Task instructions - Taking the data below, please print only the lines from the line holding "Click the 20:30 timestamp in the aa row" to the line holding "Task: Click the sender avatar icon", inclusive, with pictures omitted.

=== Section Start ===

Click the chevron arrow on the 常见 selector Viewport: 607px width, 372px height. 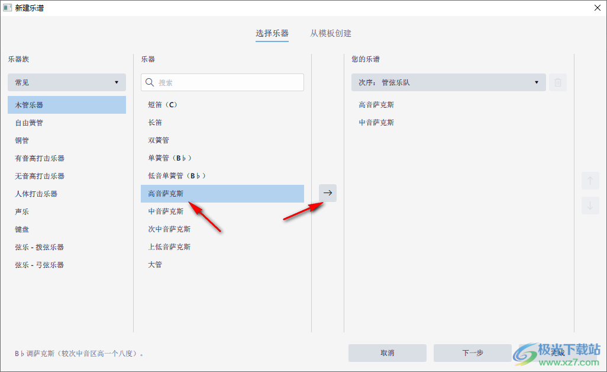pyautogui.click(x=117, y=82)
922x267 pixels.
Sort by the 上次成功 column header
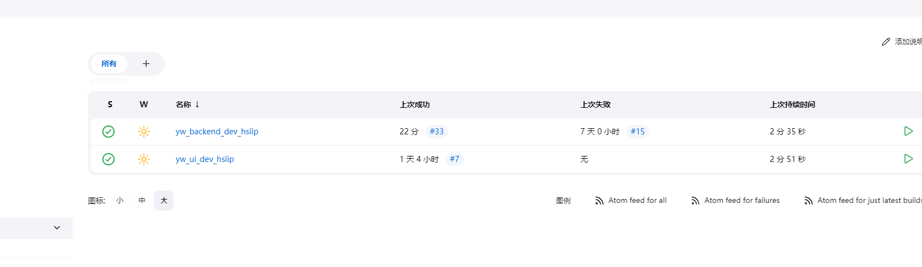415,104
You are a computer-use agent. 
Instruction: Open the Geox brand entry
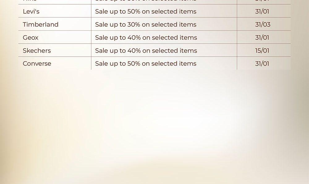point(31,38)
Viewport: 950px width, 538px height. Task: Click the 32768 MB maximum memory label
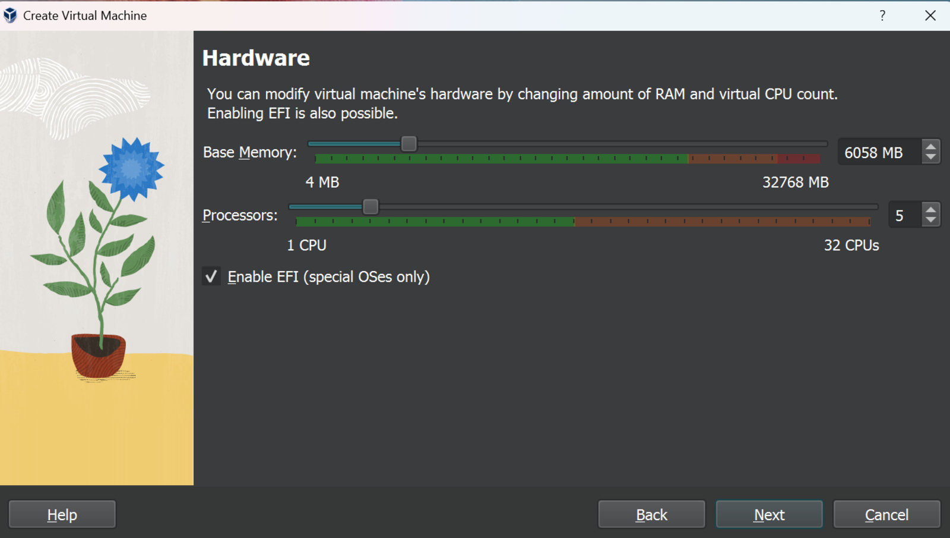(796, 183)
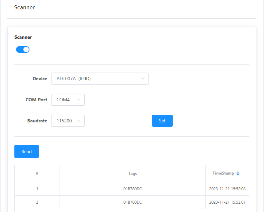Click the timestamp 2023-11-21 15:52:07
The image size is (264, 212).
tap(227, 202)
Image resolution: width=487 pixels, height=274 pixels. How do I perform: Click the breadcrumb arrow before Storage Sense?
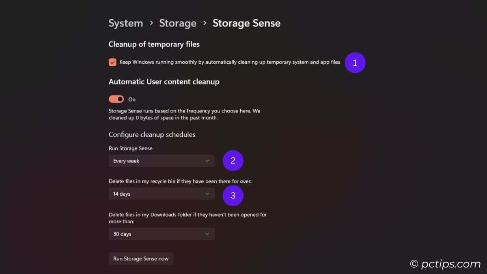204,24
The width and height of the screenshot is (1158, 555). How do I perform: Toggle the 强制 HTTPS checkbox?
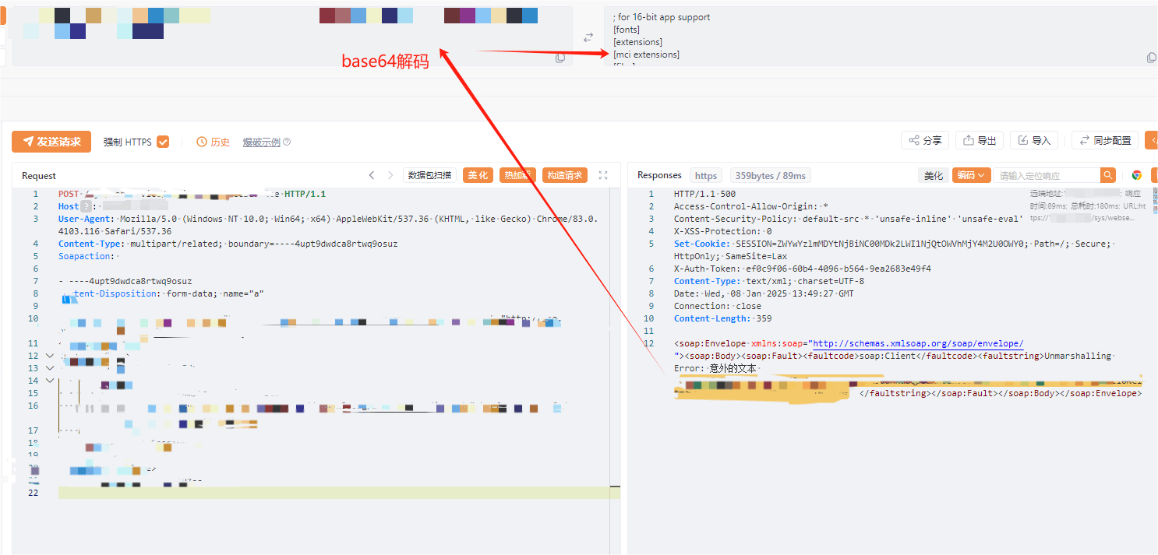[163, 142]
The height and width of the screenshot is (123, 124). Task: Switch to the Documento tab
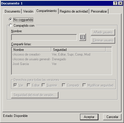pyautogui.click(x=13, y=11)
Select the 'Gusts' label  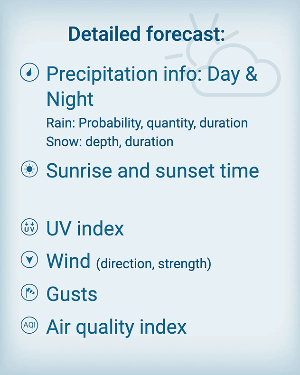pos(72,294)
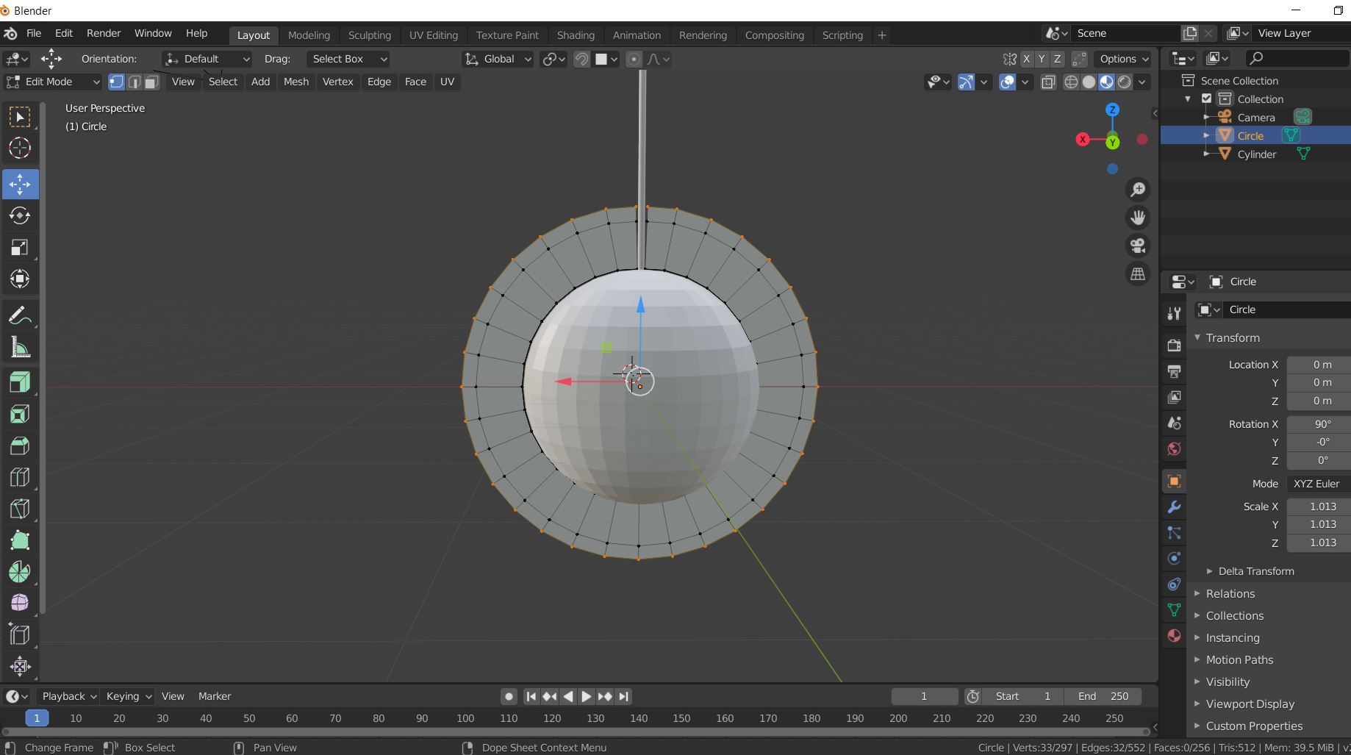This screenshot has width=1351, height=755.
Task: Toggle the Collection checkbox in outliner
Action: (1206, 99)
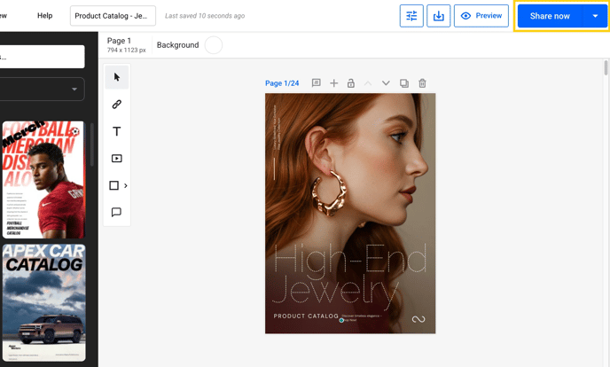Select the Apex Car Catalog template thumbnail
Viewport: 610px width, 367px height.
(x=43, y=301)
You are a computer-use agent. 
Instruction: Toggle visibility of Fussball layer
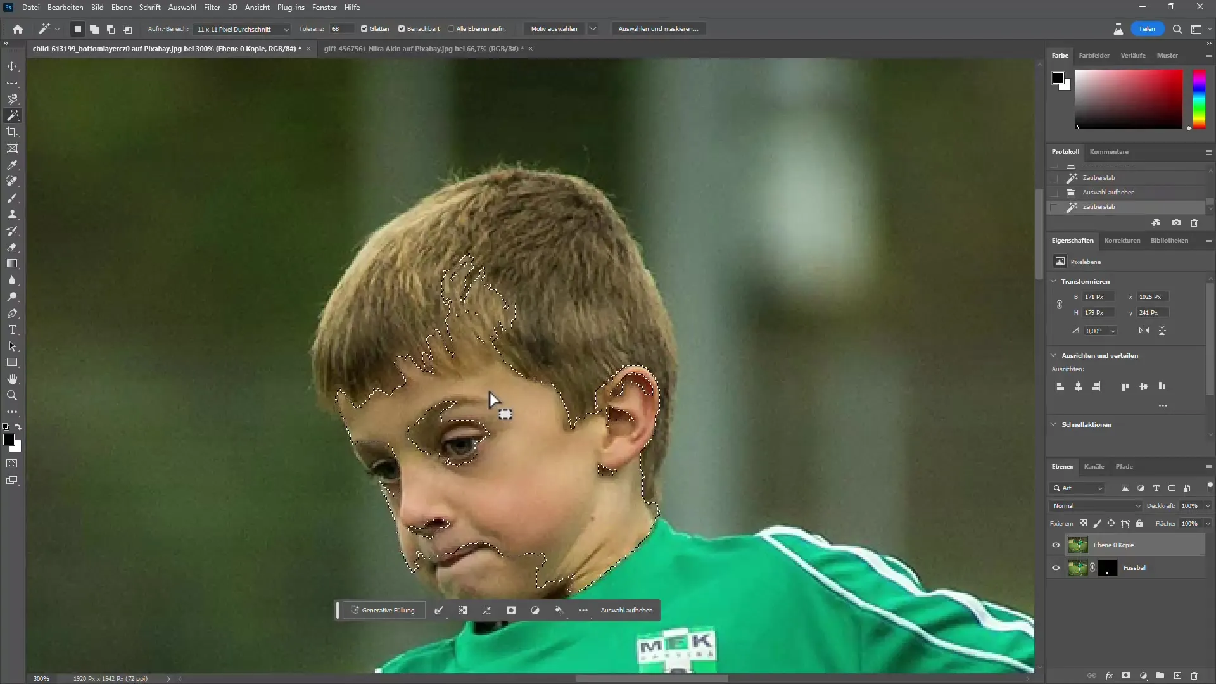1056,568

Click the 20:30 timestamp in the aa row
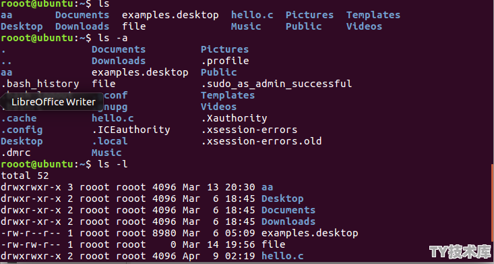(x=240, y=187)
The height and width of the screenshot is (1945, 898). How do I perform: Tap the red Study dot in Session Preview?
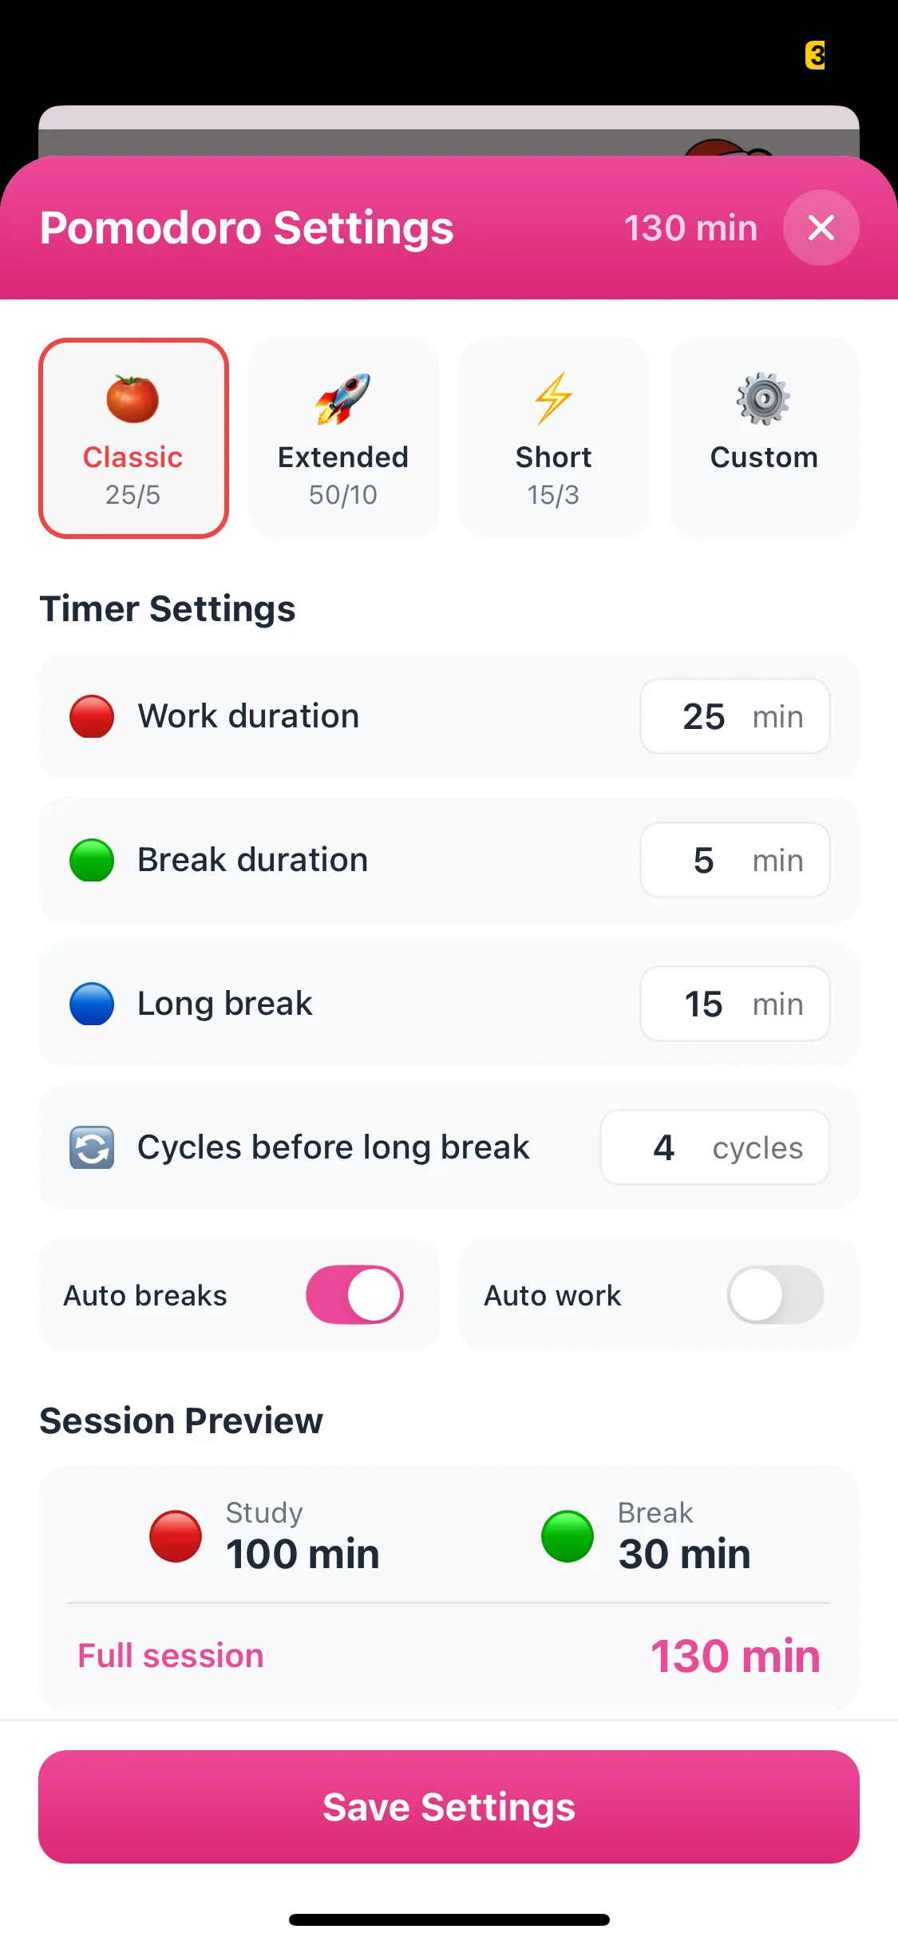pyautogui.click(x=176, y=1535)
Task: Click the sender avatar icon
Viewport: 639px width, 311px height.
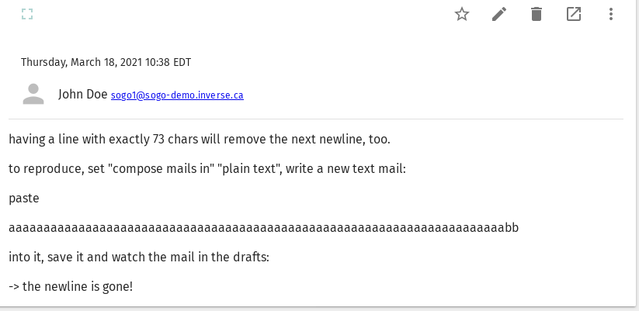Action: pos(33,95)
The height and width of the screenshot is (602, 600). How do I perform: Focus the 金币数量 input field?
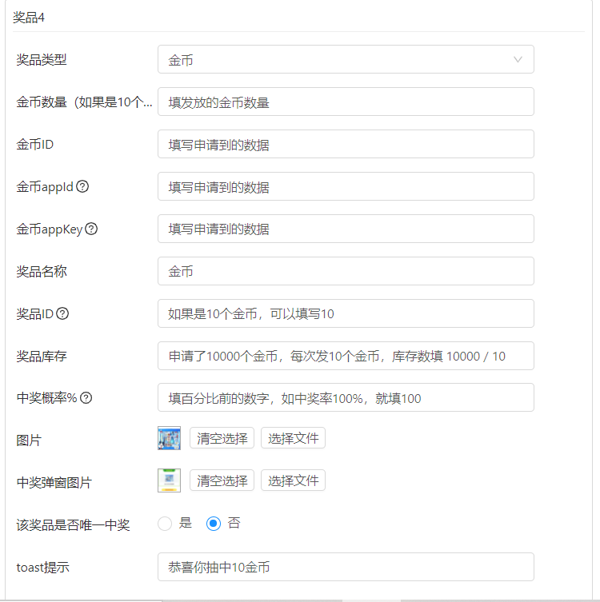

=== Section End ===

The answer -
Click the 20:30 timestamp in the aa row
(x=240, y=187)
The height and width of the screenshot is (1945, 898). How do I perform: Tap the red Study dot in Session Preview?
pyautogui.click(x=176, y=1535)
Task: Click the sender avatar icon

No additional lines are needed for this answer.